Community Radio Station KMUZ has completed installation of an emergency back-up generator at its transmitter site on a hilltop near Turner. “This is an important step in a multi-stage plan to equip KMUZ to serve listeners and local governments in times of crisis or emergencies,” said Station Manager Dave Hammock. This generator will keep KMUZ’s primary transmitter, operating at 88.5 MHz, on the air when power goes down in rural Marion County.
The project was funded by a grant from the Autzen Foundation and a Community Project Fund Grant from Marion County, as well as listeners and supports of the station. “We are grateful to Marion County for this support,” said KMUZ President Melanie Zermer. “We have been working since we first began operating to assist the Counties and Cities in our coverage area to communicate with their citizens. This step allows us to offer that communications channel when it may be most important.”
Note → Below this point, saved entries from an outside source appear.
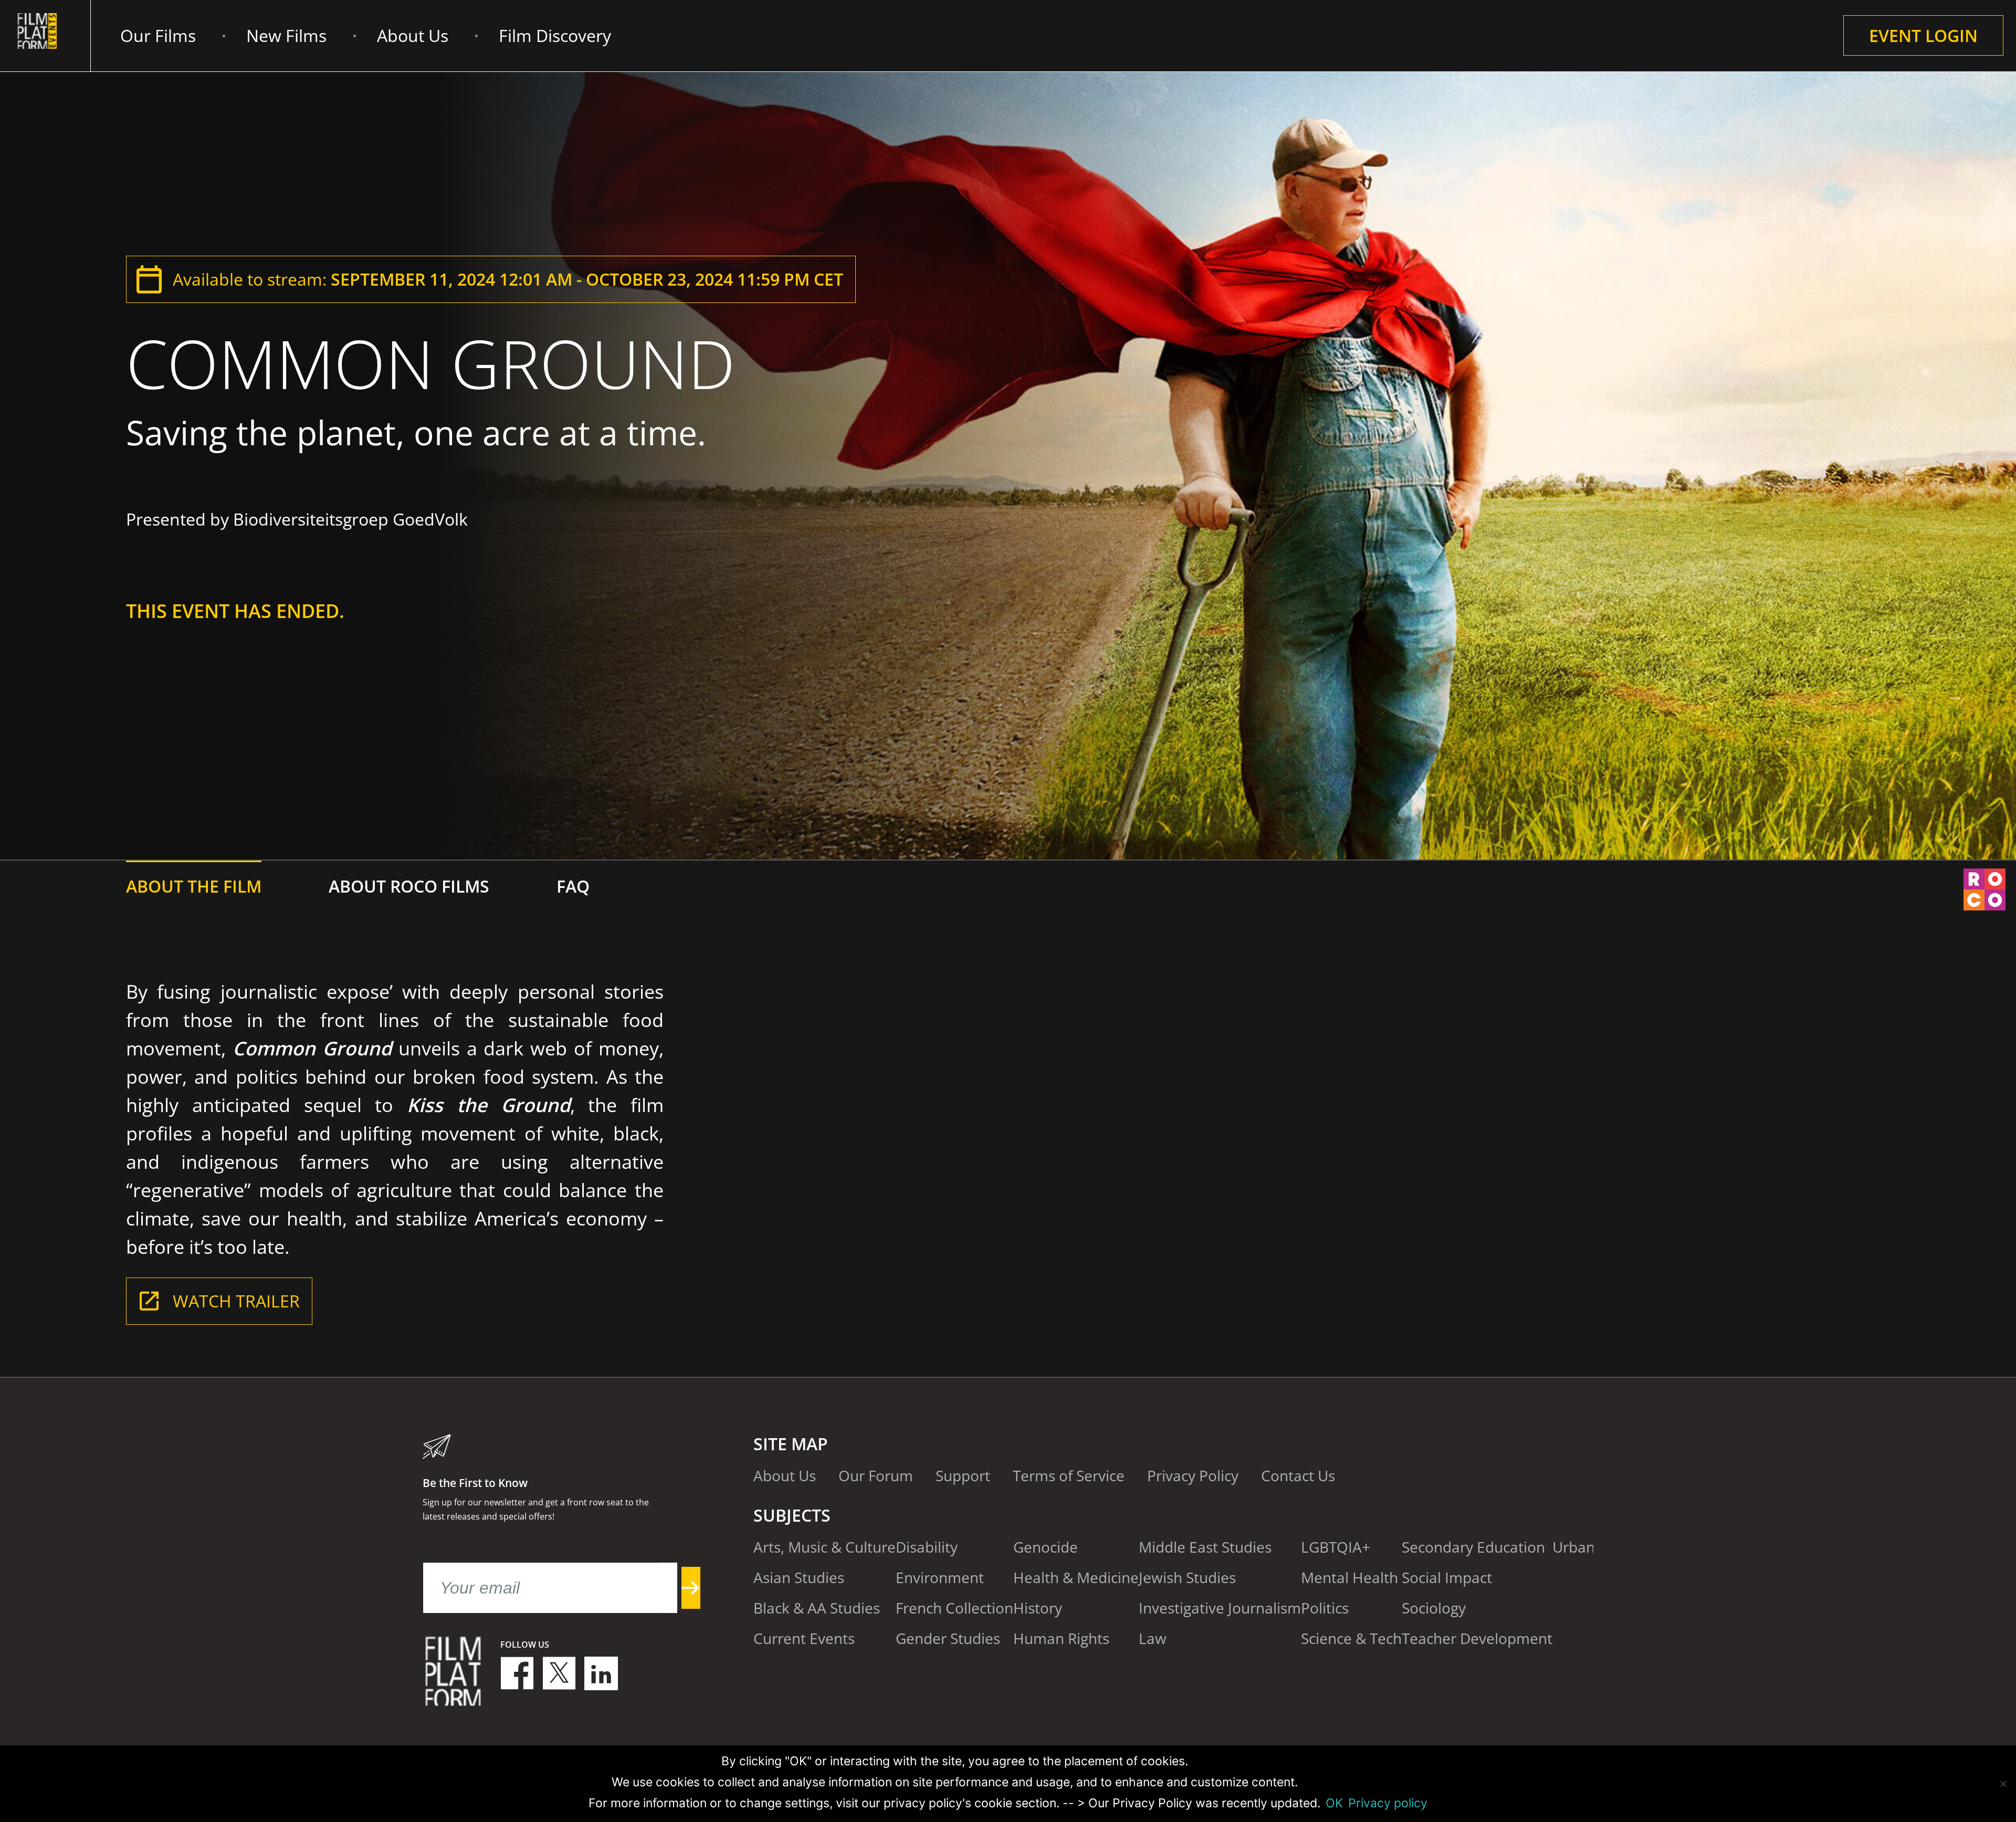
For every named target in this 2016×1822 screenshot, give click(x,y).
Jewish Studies (1187, 1577)
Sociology (1434, 1608)
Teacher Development (1477, 1638)
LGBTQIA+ (1335, 1547)
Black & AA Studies (816, 1608)
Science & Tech (1351, 1638)
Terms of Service (1069, 1475)
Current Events (804, 1638)
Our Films (158, 35)
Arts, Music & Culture (824, 1547)
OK (1334, 1803)
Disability (927, 1547)
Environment (940, 1577)
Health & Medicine (1076, 1577)
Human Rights (1061, 1638)
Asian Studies (798, 1577)
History (1037, 1608)
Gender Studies (948, 1638)
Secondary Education (1473, 1547)
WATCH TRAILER (236, 1301)
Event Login (1923, 35)
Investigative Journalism (1220, 1608)
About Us (412, 35)
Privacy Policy (1192, 1475)
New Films (286, 35)
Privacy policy (1387, 1803)
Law (1153, 1638)
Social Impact (1447, 1577)
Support (963, 1475)
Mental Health (1349, 1577)
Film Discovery (555, 35)
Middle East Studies (1205, 1547)
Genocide (1045, 1547)
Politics (1325, 1608)
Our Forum (875, 1475)
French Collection (954, 1608)
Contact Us (1298, 1475)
KMUZ operates a second frequency, 100.7 MHz, which broadcasts from a communications site closer to Salem. This translator/repeater is provided emergency power by the firm that owns and operates the site. “Now both frequencies will be able to keep broadcasting in a power outage,” said Hammock.
The mid-Valley’s community broadcaster will seek funding over the next year to complete the remaining steps in its long range plan to assist EMS and Public Safety entities in emergencies. As provided in the governing Board’s Strategic Plan, KMUZ will work to install a generator at the studio location in north Salem and to install base stations and license portable transmitters for a broadcast RPU (Remote Pick Up) system. The RPU transmitter can be used to connect the Studio with locations such as a command center in an emergency or a briefing at a communications briefing by EMS personnel.
“Such an RPU link also allows us to broadcast from a temporary location or serve as a temporary link between our studio and the transmitter” said Hammock.
KMUZ began serving Salem and the mid-Willamette Valley in December of 2011. Operating entirely with community volunteers, KMUZ is on the air 24/7 and produces nearly 100 hours per week of local, hand-crafted radio. The station is owned by Willamette Information, News & Entertainment Service, a locally charted non-profit corporation.